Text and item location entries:
-----
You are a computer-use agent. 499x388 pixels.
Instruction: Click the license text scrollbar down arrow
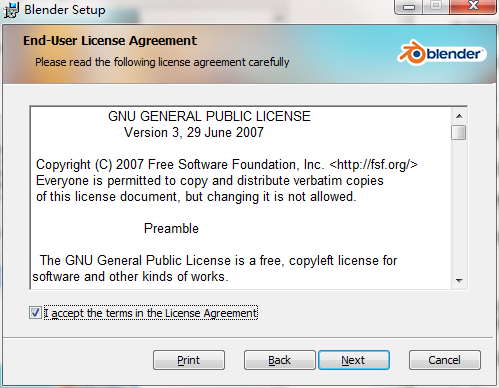tap(459, 280)
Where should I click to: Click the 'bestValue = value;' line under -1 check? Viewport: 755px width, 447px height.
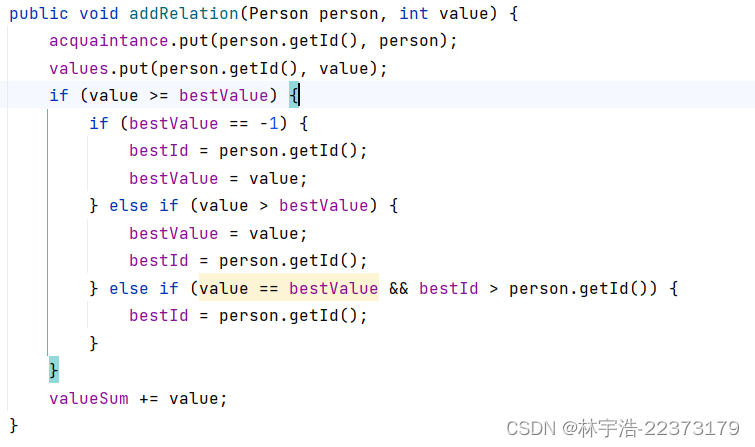point(218,179)
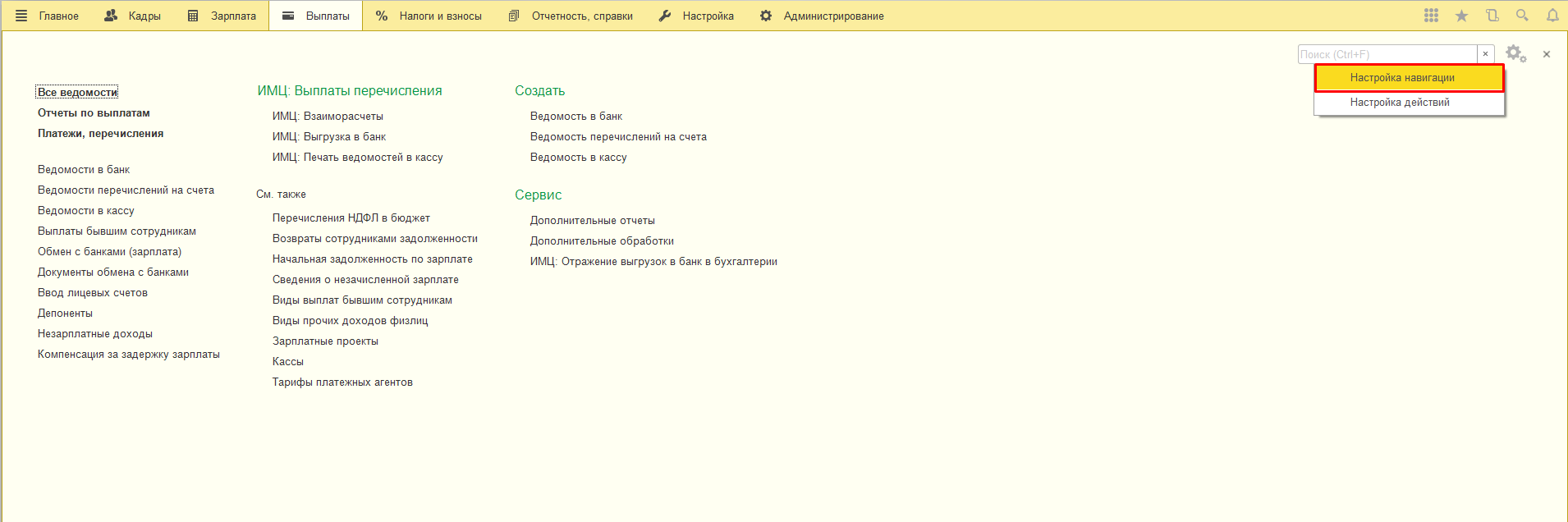
Task: Click the magnifier search icon in top bar
Action: [x=1522, y=16]
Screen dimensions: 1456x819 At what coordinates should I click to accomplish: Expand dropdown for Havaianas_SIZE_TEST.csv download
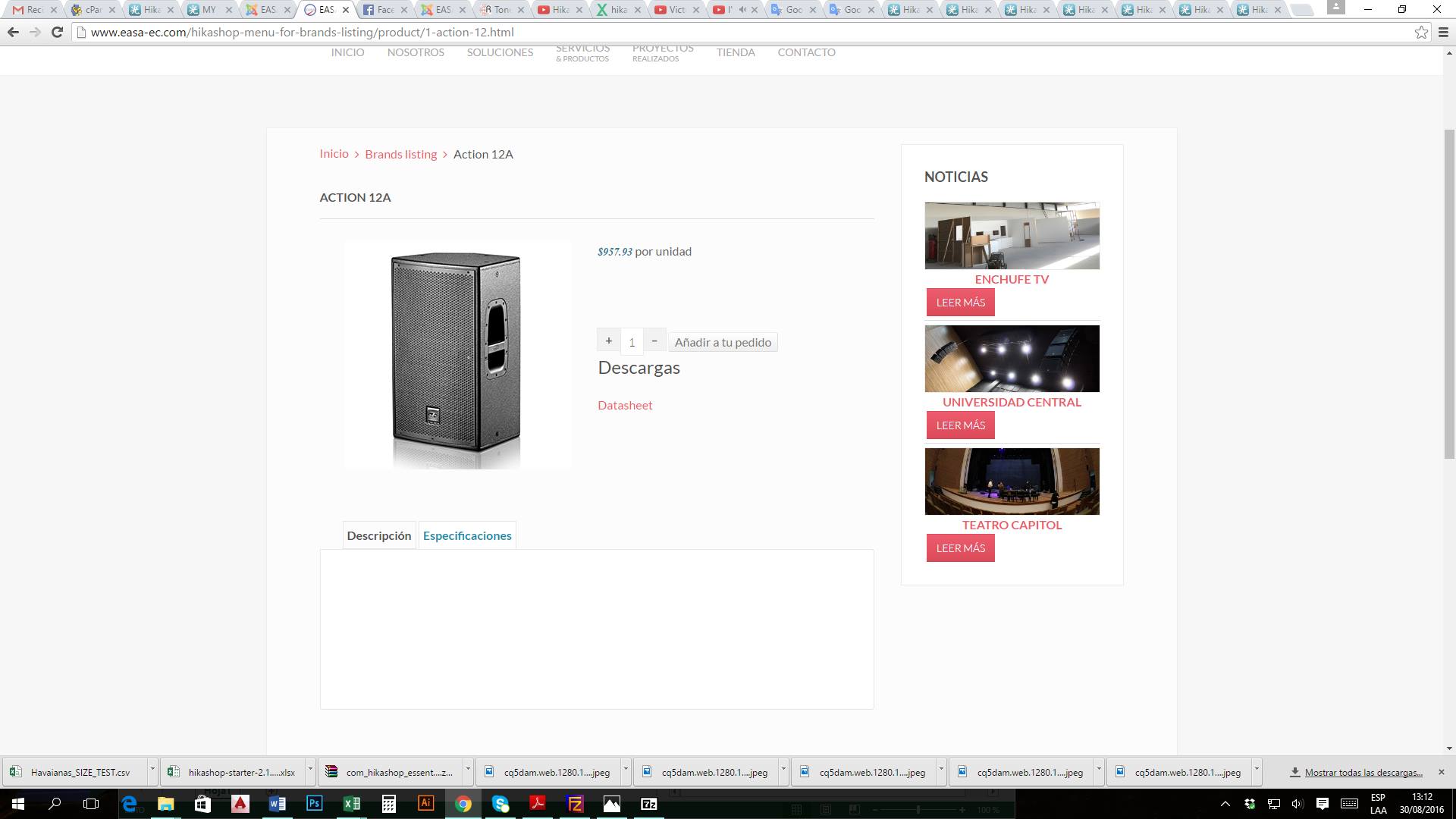point(152,770)
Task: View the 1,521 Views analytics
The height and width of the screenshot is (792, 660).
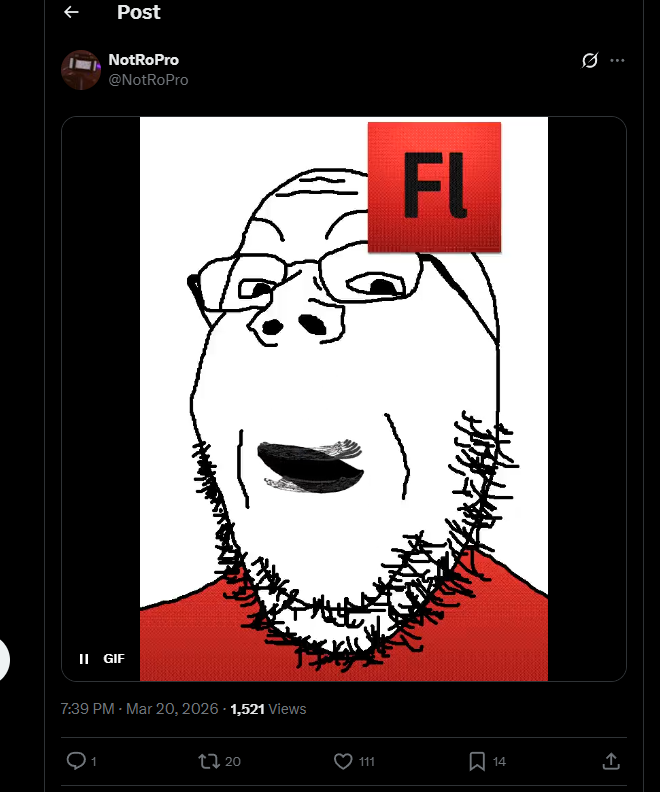Action: pos(268,709)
-----
Stated task
Transcribe all of the rows above verbatim, line by line, omitting the pictures.

Task output
You are a computer-use agent. 499x388 pixels.
Instruction: Click the license text scrollbar down arrow
tap(459, 280)
Where should I click to: Click the 'bestValue = value;' line under -1 check? Viewport: 755px width, 447px height.
point(218,179)
Task: Click the magnifier search icon in top bar
Action: [x=1522, y=16]
Screen dimensions: 1456x819 At what coordinates should I click to accomplish: Expand dropdown for Havaianas_SIZE_TEST.csv download
point(152,770)
Task: View the 1,521 Views analytics
The height and width of the screenshot is (792, 660).
Action: pos(268,709)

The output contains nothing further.